Er wünscht sich, sein Vater wäre noch am Leben, um diesen Erfolg mitzuerleben, sagt der frisch gebackene Akademiker. Aber er sei im April verstorben. Zur Beerdigung flog er in die alte Heimat, war aber drei Tage später wieder zurück - bei der Arbeit und im Hörsaal.
"Wenn es mir zu viel wird, gehe ich einfach schlafen"

Um sich zu entspannen, rauche er manchmal eine Zigarette und trinke einen Grappa, sagt Filipaj. "Und wenn es mir zu viel wird, gehe ich einfach schlafen", lacht er. Während des Interviews mit der Nachrichtenagentur AP zeigt er keine Verbitterung oder Bedauern über sein hartes Leben. Stattdessen erzählt er freudig von seinen Begegnungen mit jüngeren Studenten, die sich wundern, warum ihr Kommilitone nach der Vorlesung hinter ihnen aufräumt.

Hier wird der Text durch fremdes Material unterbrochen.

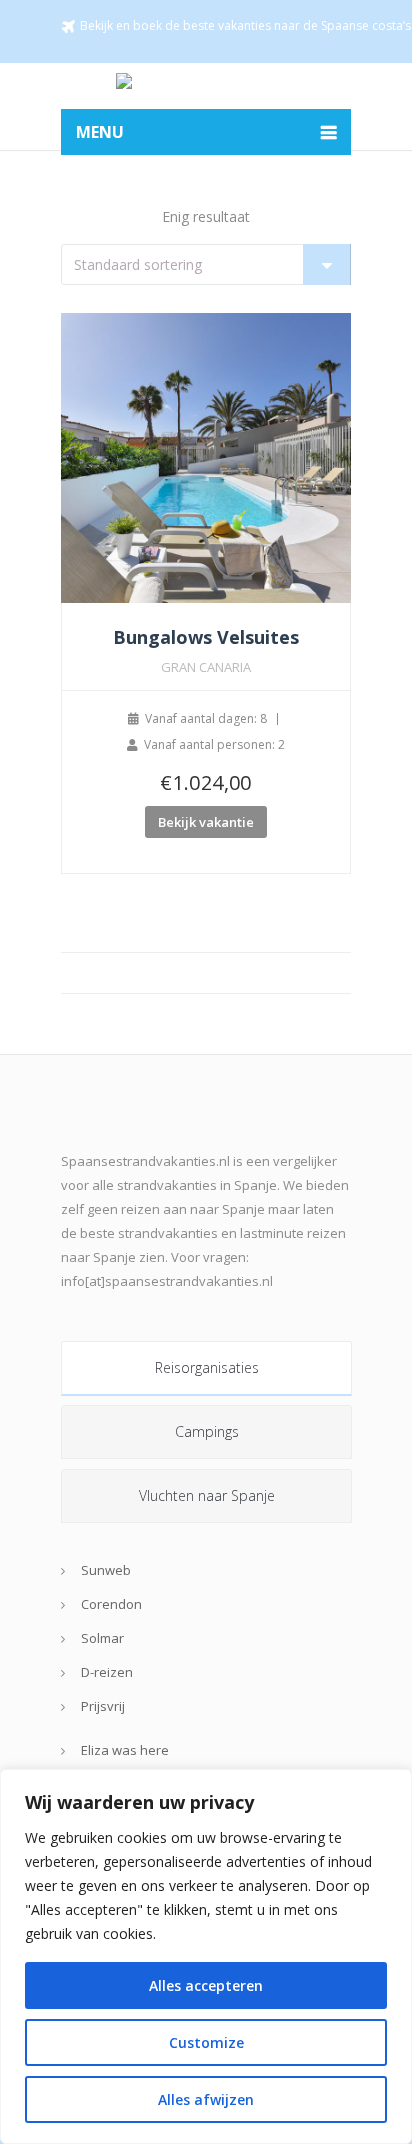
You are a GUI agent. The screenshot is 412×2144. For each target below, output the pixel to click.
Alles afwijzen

Sein Ziel sei ein Masterabschluss oder sogar eine Doktorarbeit über die römischen und griechischen Klassiker, sagt Filipaj. Er hoffe, eines Tages Lehrer zu werden und seine Lieblingsklassiker ins Albanische zu übersetzen. Fürs Erste versucht er aber, einen besseren Job zu bekommen, vielleicht als Aufseher der Putzkräfte oder so etwas. Wenn möglich an der Columbia University.

Das Ziel seines akademischen Strebens sei aber nicht mehr Geld, sagt Filipaj. "Der Reichtum ist in mir, in meinem Herzen und meinem Kopf, nicht in meinen Taschen", sagt er und greift zu seinem Besen und seiner Kehrschaufel und macht sich wieder an die Arbeit.